Christoph Blocher: Eh bien, nous ne sauvons pas Credit Suisse seulement à cause de la pression étrangère.
Gerhard Pfister: Pas uniquement, non.
Christoph Blocher: La gestion catastrophique de Credit Suisse pendant des années a même conduit la Suisse à une dépendance envers les Américains. Nous sauvons Credit Suisse parce que nous pensons qu’une faillite bouleverserait toute l’économie nationale, et au-delà affecterait aussi les Etats-Unis et la moitié du monde! Les citoyens de la petite Suisse doivent maintenant payer le prix pour que l’économie américaine ne sombre pas. La folie des grandeurs. Et nous avons le même raisonnement avec la neutralité. Alors, concentrons-nous sur la Suisse! Il y a déjà suffisamment à faire ici!
Monsieur Pfister, Christoph Blocher décèle le poids de la morale dans le débat sur la neutralité. A-t-il raison? Est-ce pour cela que nous nous battons, pour être du bon côté de l’histoire?
Gerhard Pfister: Je ne considère pas l’engagement en faveur de l’État de droit, de la démocratie et de la liberté comme du moralisme. Ce sont des valeurs fondamentales que l’Occident partage, et c’est précisément de ces valeurs qu’il s’agit de défendre dans ce conflit. C’est pourquoi il est justifié pour un pays neutre de soutenir les autres nations dans leur lutte.
Christoph Blocher: Vous violez l’État de droit et la démocratie suisses pour soi-disant sauver ces valeurs à l’étranger. On ne peut pas faire plus moraliste. L’État doit s’en tenir au droit. Aujourd’hui, c’est exactement le contraire qui se produit: nous abrogeons l’État de droit pour des raisons morales. Quand j’entends qu’en Suisse, on veut exproprier des gens simplement parce qu’ils sont russes… Adieu la garantie de la propriété! C’est ainsi que l’on introduit lentement le règne de l’arbitraire. Cela mène à la dictature.
Gerhard Pfister: Il est hors de question pour moi de faire plier l’État de droit. Mais je suis fermement convaincu qu’il est possible d’aider l’Ukraine par des moyens conformes à l’État de droit, même indirectement, en lui livrant des armes.
Christoph Blocher: Il faut me montrer la base légale. Votre loi de merde interdit la réexportation! Et la neutralité l’interdit à des États belligérants.

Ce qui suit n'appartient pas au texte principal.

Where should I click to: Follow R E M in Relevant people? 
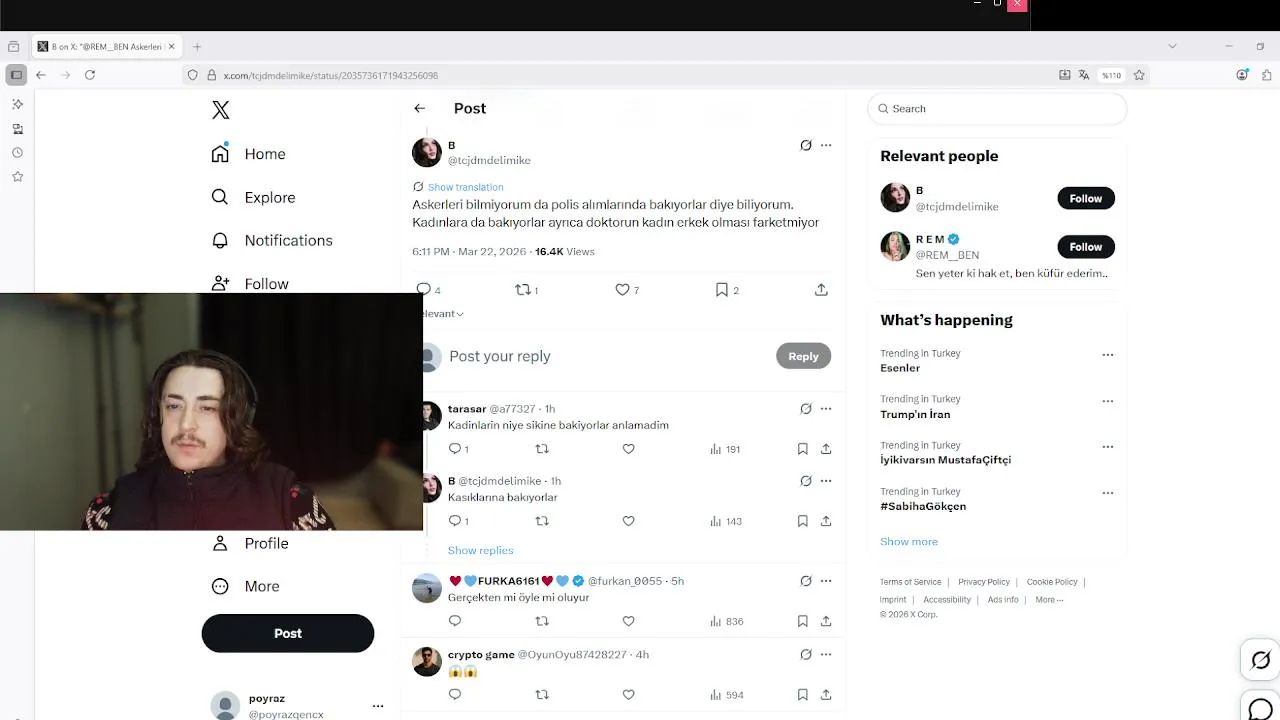tap(1086, 247)
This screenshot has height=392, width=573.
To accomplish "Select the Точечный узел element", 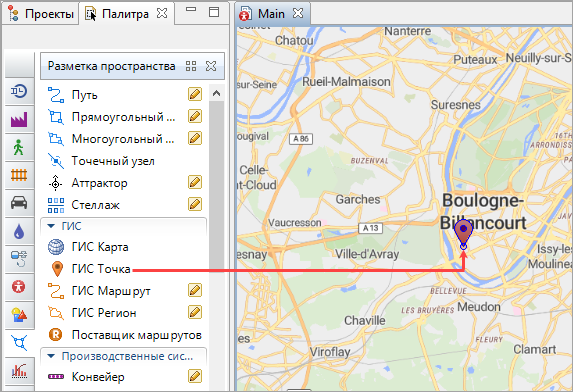I will click(x=101, y=161).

Gerhard Pfister: Nous étions aussi un pays neutre pendant la guerre froide. Cela ne nous a pas empêchés de soutenir des sanctions contre l’Union soviétique. Encore une fois, il est dans notre intérêt d’aider l’Ukraine à défendre les valeurs occidentales.
Christoph Blocher: Supposons qu’il y ait eu des violations au principe de la neutralité pendant la Seconde Guerre mondiale ou la Guerre froide. Et c’est pour cela que vous voudriez désormais délibérément l’abandonner. Dans ce cas, vous pourriez tout aussi bien supprimer les limitations de vitesse sur l’autoroute parce que deux ou trois personnes ont roulé à 200 km/h. La neutralité suisse est ce qui est adapté pour un petit Etat. Ce n’est pas toujours facile à maintenir, mais cela porte ses fruits.